Victim of a genuinely scary one-shot KO by Samuel Peter that ended his career in 2004, Jeremy Williams challenged for a few minor versions of the sport’s splintered heavyweight title, losing inside the distance each time. Henry Akinwande stopped him in three to lift the vacant WBO prize in 1996, blubbery Danish boxing hero Brian Neilson finished him in five for the IBC belt and Peter took the vacant NABF trinket with that crushing left hand. Ending his boxing career with an impressive (on paper at least) 42-5-1 record with 35 wins inside the distance, ‘Half Man, Half Amazing’ fought five times under MMA rules, winning all five inside the distance.

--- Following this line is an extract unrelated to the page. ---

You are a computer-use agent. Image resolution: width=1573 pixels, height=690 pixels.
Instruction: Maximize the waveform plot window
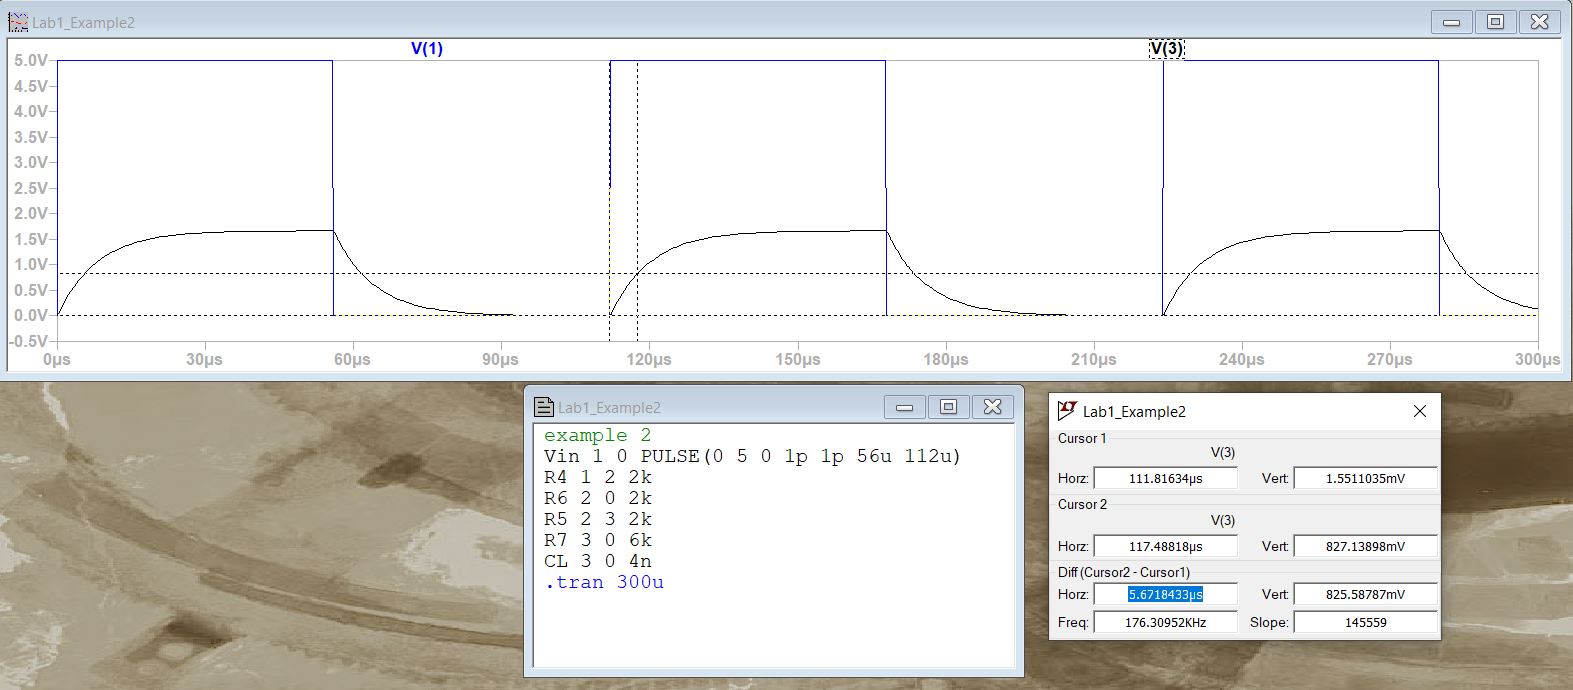(x=1495, y=22)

However, he never fought name opposition, largely competed on Hawaiian undercards and disappeared from the scene in early 2008, aged 35.



4 JAMES TONEY

Freely admitting he’d lambast any rival promoter who booked James ‘Lights Out’ Toney in this sort of freak show MMA vs boxing fight, Dana White nonetheless found himself promoting Toney’s August 2010 UFC 118 clash with Randy Couture. By far the best boxer to ever step into the cage, Toney was The Ring magazine ‘Fighter of the Year’ in both 1991 and 2003 and his 24-year career has seen him win major world titles at middleweight (1991), super-middleweight (1993) and cruiserweight (2003) and a steroid test failure cost him the WBA heavyweight title after he’d decisioned champion John Ruiz in 2005. But by the time he made his UFC debut he was almost 42, out of shape and likely more keen on short-term gain than a career. The fight itself looked much like Renzo vs Warring, ending with a Couture side choke in just over three minutes.

5 RAY MERCER

Heavyweight hard nut ‘Merciless’ Ray Mercer is best known in boxing circles for his 1988 Olympic gold medal, his brutal fifth-round annihilation of Tommy Morrison in 1991, an epic brawl with Evander Holyfield and his close decision loss to Lennox Lewis in ’96. But to MMA fans he’ll forever be remembered for his nine-second KO of embarrassingly bloated former UFC heavyweight champion Tim Sylvia in June 2009. Yes, aged 48, in only his first ‘official’ MMA fight (he’d been choked out by fighting Kimbo Slice in what was recorded as an exhibition MMA bout two years earlier), Mercer felled the taller man with a huge right hand that seriously rocked Sylvia’s big-leagues career.